# Osuk - onlinesteroidsuk com



## Cnorts3 (Mar 17, 2018)

Hi all - new to this - I have ordered previously from osuk and got some letrozole good as gold - however I went to get more and the website was down - anyhow a few months later it’s back up, but all revamped and new, it all looks a bit too good to be true, can anyone tell me if they have ordered from the new OSUK and if so how did it go? 

Thanks


----------



## PillarofBalance (Mar 17, 2018)

I have only ordered from USUK


----------



## Spongy (Mar 18, 2018)

moved to correct forum...


----------



## ToolSteel (Mar 18, 2018)

“Trusted on eroids”

:32 (18):


----------



## Cnorts3 (Mar 18, 2018)

??? What does that mean?


----------



## Cnorts3 (Mar 18, 2018)

ToolSteel said:


> “Trusted on eroids”
> 
> :32 (18):



what does that mean?


----------



## NbleSavage (Mar 18, 2018)

Cnorts3 said:


> what does that mean?



Mate, if you're being serious, it means that eroids credibility is bullocks and that buying illegal hormones and pharmaceuticals from a website is almost always a sure route to being scammed or prosecuted.


----------



## Cnorts3 (Mar 18, 2018)

NbleSavage said:


> Mate, if you're being serious, it means that eroids credibility is bullocks and that buying illegal hormones and pharmaceuticals from a website is almost always a sure route to being scammed or prosecuted.




What is eroids?
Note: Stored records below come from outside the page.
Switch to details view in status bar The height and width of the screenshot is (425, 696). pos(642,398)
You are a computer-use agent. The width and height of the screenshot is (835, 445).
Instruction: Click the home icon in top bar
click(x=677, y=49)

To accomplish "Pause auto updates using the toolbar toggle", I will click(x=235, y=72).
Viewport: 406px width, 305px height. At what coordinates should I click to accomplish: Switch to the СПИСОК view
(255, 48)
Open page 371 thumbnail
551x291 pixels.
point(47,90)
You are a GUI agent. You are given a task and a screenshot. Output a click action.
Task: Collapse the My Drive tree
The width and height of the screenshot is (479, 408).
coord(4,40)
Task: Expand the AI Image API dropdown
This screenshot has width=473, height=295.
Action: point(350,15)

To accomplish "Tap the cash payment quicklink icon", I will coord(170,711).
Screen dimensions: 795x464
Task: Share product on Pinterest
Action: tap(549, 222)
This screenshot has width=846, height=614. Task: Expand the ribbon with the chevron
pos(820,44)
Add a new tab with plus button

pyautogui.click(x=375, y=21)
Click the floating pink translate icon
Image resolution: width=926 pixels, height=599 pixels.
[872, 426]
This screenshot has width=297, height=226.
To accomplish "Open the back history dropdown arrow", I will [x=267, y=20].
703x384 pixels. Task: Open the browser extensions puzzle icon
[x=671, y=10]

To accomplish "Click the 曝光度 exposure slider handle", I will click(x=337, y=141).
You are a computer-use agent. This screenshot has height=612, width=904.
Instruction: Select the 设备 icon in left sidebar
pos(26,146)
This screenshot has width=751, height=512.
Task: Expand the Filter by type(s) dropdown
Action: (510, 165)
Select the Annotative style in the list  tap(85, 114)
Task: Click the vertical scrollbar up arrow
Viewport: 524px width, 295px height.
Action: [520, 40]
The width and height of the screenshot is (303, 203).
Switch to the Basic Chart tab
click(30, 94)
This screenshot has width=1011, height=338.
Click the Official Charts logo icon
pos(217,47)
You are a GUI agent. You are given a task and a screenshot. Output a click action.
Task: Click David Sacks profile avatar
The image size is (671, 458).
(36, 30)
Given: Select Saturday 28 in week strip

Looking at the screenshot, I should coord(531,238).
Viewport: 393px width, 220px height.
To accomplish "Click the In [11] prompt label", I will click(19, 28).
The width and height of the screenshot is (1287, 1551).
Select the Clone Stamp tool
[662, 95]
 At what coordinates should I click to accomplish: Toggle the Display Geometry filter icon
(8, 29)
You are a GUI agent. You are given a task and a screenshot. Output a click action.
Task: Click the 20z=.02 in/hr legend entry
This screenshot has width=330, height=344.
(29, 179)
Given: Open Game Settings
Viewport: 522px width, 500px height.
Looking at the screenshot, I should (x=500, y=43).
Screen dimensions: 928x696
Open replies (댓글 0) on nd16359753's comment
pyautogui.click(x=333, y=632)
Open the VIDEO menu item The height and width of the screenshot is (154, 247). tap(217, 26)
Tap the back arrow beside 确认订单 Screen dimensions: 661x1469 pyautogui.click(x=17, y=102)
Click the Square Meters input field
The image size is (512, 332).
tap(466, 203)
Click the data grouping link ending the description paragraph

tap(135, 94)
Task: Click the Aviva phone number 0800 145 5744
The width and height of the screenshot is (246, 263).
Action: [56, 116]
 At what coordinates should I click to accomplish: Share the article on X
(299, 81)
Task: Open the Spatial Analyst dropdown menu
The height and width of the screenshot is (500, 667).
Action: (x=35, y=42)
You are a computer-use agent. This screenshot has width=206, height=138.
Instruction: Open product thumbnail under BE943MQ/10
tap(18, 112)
Isn’t that just a forum? 

Also I have ordered from them before without issue, however they went down for a while Annd now have a much better website - it all just looks to good to be true? Any advice? Need some letro


----------



## Gibsonator (Mar 18, 2018)

Cnorts3 said:


> What is eroids? Isn’t that just a forum?
> 
> Also I have ordered from them before without issue, however they went down for a while Annd now have a much better website - it all just looks to good to be true? Any advice? Need some letro



if it looks to good to be true, probably is. Easy rule of thumb especially when searching to buy illegal substances


----------



## JuiceTrain (Mar 18, 2018)

Cnorts3 said:


> What is eroids? Isn’t that just a forum?
> 
> Also I have ordered from them before without issue, however they went down for a while Annd now have a much better website - it all just looks to good to be true? Any advice? Need some letro



Just ask if they're LE, if they say no than it's legit because cops have to tell you they're cops if you ask....it's the law


----------